Dynamic response of prevacuolar compartments to brefeldin A in plant cells

Abstract

Little is known about the dynamics and molecular components of plant prevacuolar compartments (PVCs) in the secretory pathway. Using transgenic tobacco (Nicotiana tabacum) Bright-Yellow-2 (BY-2) cells expressing membrane-anchored yellow fluorescent protein (YFP) reporters marking Golgi or PVCs, we have recently demonstrated that PVCs are mobile multivesicular bodies defined by vacuolar sorting receptor proteins. Here, we demonstrate that Golgi and PVCs have different sensitivity in response to brefeldin A (BFA) treatment in living tobacco BY-2 cells. BFA at low concentrations (5-10 μg mL -1) induced YFP-marked Golgi stacks to form both endoplasmic rericulum-Golgi hybrid structures and BFA-induced aggregates, but had little effect on YFP-marked PVCs in transgenic BY-2 cells at both confocal and immunogold electron microscopy levels. However, BFA at high concentrations (50-100 μg mL-1) caused both YFP-marked Golgi stacks and PVCs to form aggregates in a dose- and time-dependent manner. Normal Golgi or PVC signals can be recovered upon removal of BFA from the culture media. Confocal immunofluorescence and immunogold electron microscopy studies with specific organelle markers further demonstrate that the PVC aggregates are distinct, but physically associated, with Golgi aggregates in BFA-treated cells and that PVCs might lose their internal vesicle structures at high BFA concentration. In addition, vacuolar sorting receptor-marked PVCs in root-rip cells of tobacco, pea (Pisum sativum), mung bean (Vigna radiata), and Arabidopsis (Arabidopsis thaliana) upon BFA treatment are also induced to form similar aggregates.
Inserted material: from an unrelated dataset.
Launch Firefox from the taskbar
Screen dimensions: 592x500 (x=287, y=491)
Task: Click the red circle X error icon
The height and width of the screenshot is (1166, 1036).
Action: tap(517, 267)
Thus, we have demonstrated that the effects of BFA are not limited to endoplasmic reticulum and Golgi, but extend to PVC in the endomembrane system, which might provide a quick tool for distinguishing Golgi from PVC for its identification and characterization, as well as a possible new tool in studying PVC-mediated protein traffic in plant cells. © 2006 American Society of Plant Biologists.